Treasury's objections, says Barofsky, are preposterous. Banks can easily be made to disclose how additional (TARP) funds affected their decision-making. The purpose of Treasury's obduracy, in its failure to insist that banks disclose what they do with the money, is in effect to cover-up the fact that a large number of banks have:
a) contracted their lending,
b) raised fees and interest rates on consumer loans, and
c) pursued policies that run dramatically against the needs of society.
MSNBC's Dylan Ratigan's assessment of this cover-up: "What we have here is a captured government, working in collusion with certain banks, as a predator on the people."
Barofsky's investigation found that, of the 300 banks surveyed, 20% did not increase their lending after receiving federal funds, but directed this additional (bailout) money to other purposes. The report further notes that the Special Investigator's office is currently investigating 35 cases of fraud and corruption in relation to the TARP program.

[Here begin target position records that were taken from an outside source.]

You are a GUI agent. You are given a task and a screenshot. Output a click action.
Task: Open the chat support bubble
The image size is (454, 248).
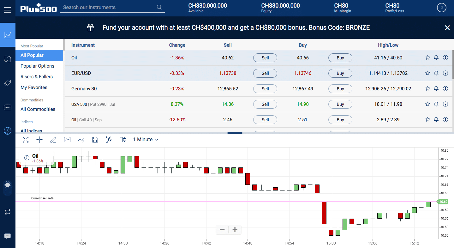(8, 236)
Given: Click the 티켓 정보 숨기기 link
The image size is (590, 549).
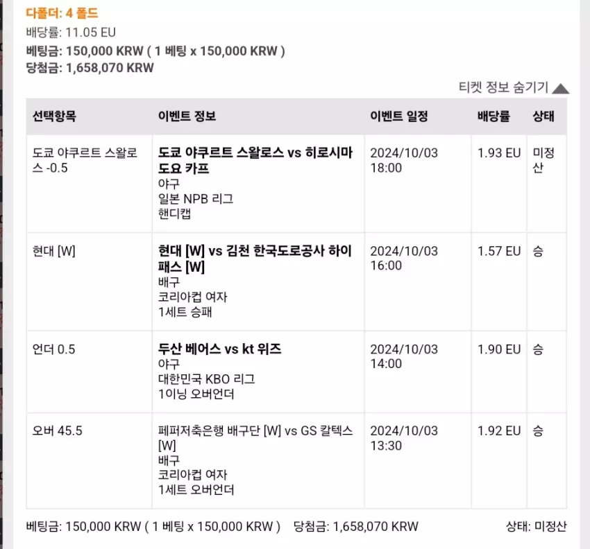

Barofsky also noted that Treasury continues to deny appeals to begin reporting the values of its bailout asset holdings, both in relation to the TARP and the Public-Private Investment Program (PPIP). http://money.cnn.com/2009/07/08/news/companies/ppip/index.htm.
The report further notes that, from its inception, "conflicts of interest and collusion vulnerabilities were inherent in the design of PPIP," since the businesses assigned to value illiquid assets would in many cases be the same ones receiving federal subsidies, thereby resulting in an incentive to assign improper values the securities in question.
The report repeats allegations that "Treasury is using TARP to pick winners and losers and that, by granting certain firms PPIF (Public Private Investment Fund) manager status, it is benefitting a chosen few -- at the expense of:
a) the dozens of firms that were rejected,
b) the market as a whole, and
c) the American taxpayer."
But none of this is an accident. Rather, it is a well documented fact that politically connected banks and investment firms, such as Goldman Sachs, have, at taxpayer expense, utilized the bailout to drive out their competitors and consolidate their monopoly over the financial system. Again, Dylan Ratigan's assessment comes to mind: "A captured government, working in collusion with certain banks, acts as a predator on the people."
"Our" government is using the program's lack of transparency to hide the fact that it is giving certain banks a free pass now that they have returned to profitability. Another oversight body for the TARP, the Congressional Oversight Panel, found this month that the government was receiving only sixty cents on the dollar from banks seeking to repay their obligations to the government, and then the debt repayment was being called "good.'
The Barofsky report's estimate of the bailout's ultimate cost, $23 trillion, is mind-boggling. It amounts to almost twice the total Gross Domestic Product of the whole United States! In other words, an amount of value equal to the product of almost two year's labor done by all American workers . . is in the process of being directly (much of it permanently) transferred to these banks! To put this figure in perspective, the government's total outlay for discretionary spending, which includes allocations for education, food and nutrition programs and housing and urban development, is less than $1 trillion a year less than 5% of the money that is being given to the banks.